The Basilica was built from 1717 to 1731 for Victor Amadeus II of Savoy, designed by Filippo Juvarra, at the top of the hill of Superga. This fulfilled a vow the duke (and future King of Sardinia) had made during the Battle of Turin, after defeating the besieging French army within the War of the Spanish Succession. The architect alluded to earlier styles while adding a baroque touch. The church contains the tombs of many princes and kings of the House of Savoy, including the Monument to Carlo Emanuele III (1733) by Ignazio Collino and his brother Filippo. Under the church are the tombs of the Savoy family, including most of its members (among them, Charles Albert).

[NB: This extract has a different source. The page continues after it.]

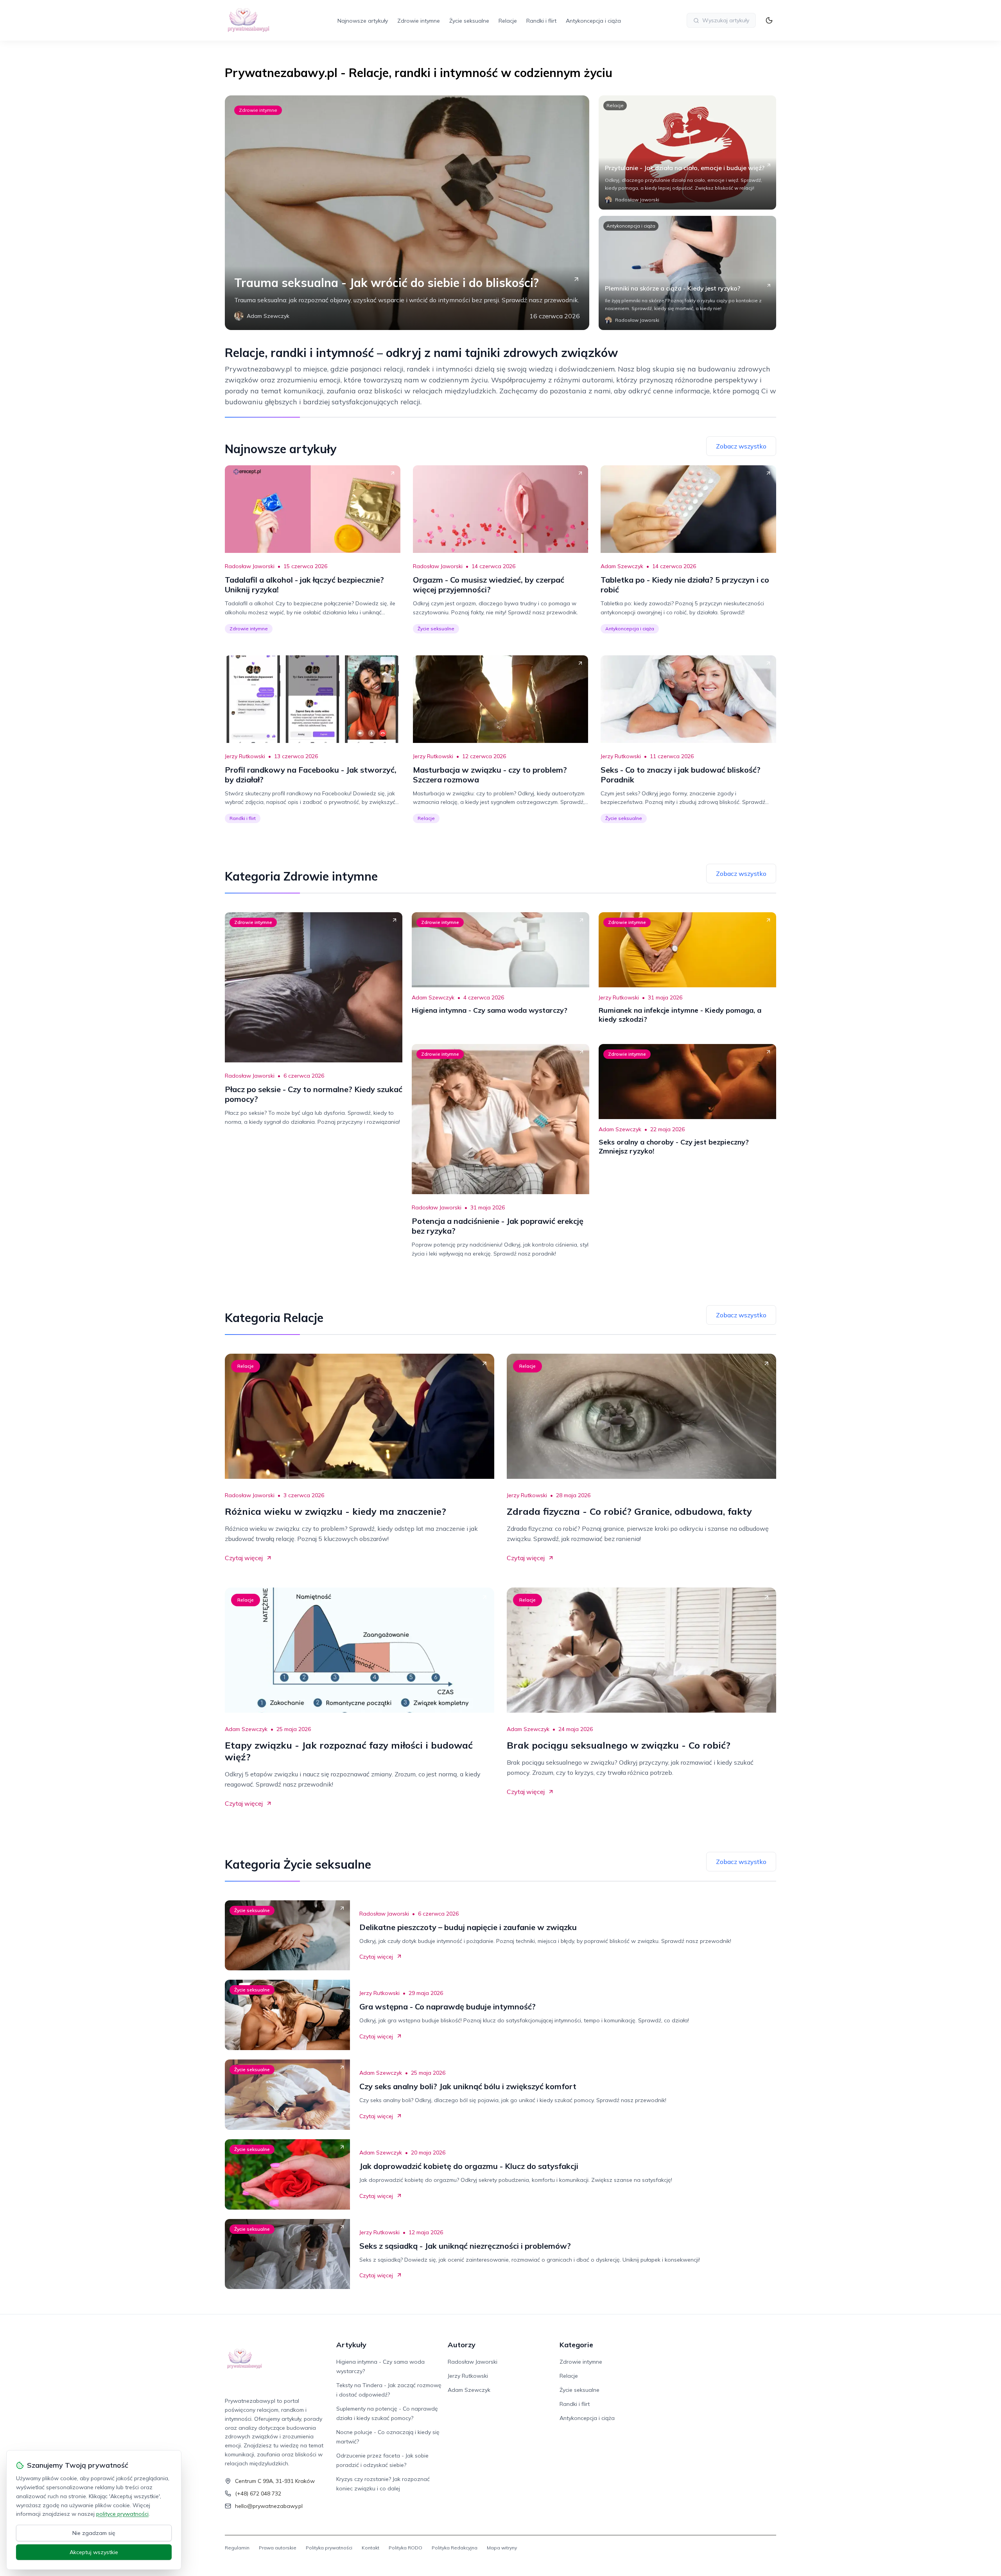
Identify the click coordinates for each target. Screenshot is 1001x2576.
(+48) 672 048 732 (258, 2493)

The Royal Crypt of Superga is the burial place of the Savoy family.
The history of the church can be traced to September 2, 1706, when Duke Victor Amadeus II of Savoy and the Prince of Carignano, Eugene of Savoy climbed the hill to see Turin besieged by Franco-Spanish forces during the War of the Spanish Succession. Victor Amadeus, having knelt down in front of an old prop, swore that, in case of victory, he would have a monument built to our Lady (the Virgin Mary). From dawn until the early hours of the afternoon of September 7 the armies clashed in the fields at Jaya and Madonna di Campagna. Piedmontese armies achieved victory over the French. The entrance of the basilica with its portico supported by eight columns. Vittorio Amedeo was crowned King of Sicily. He entrusted the design of this building to Filippo Juvarra.
The mountain at which the Basilica is found was the site of the Superga air disaster of Grande Torino football team in 1949.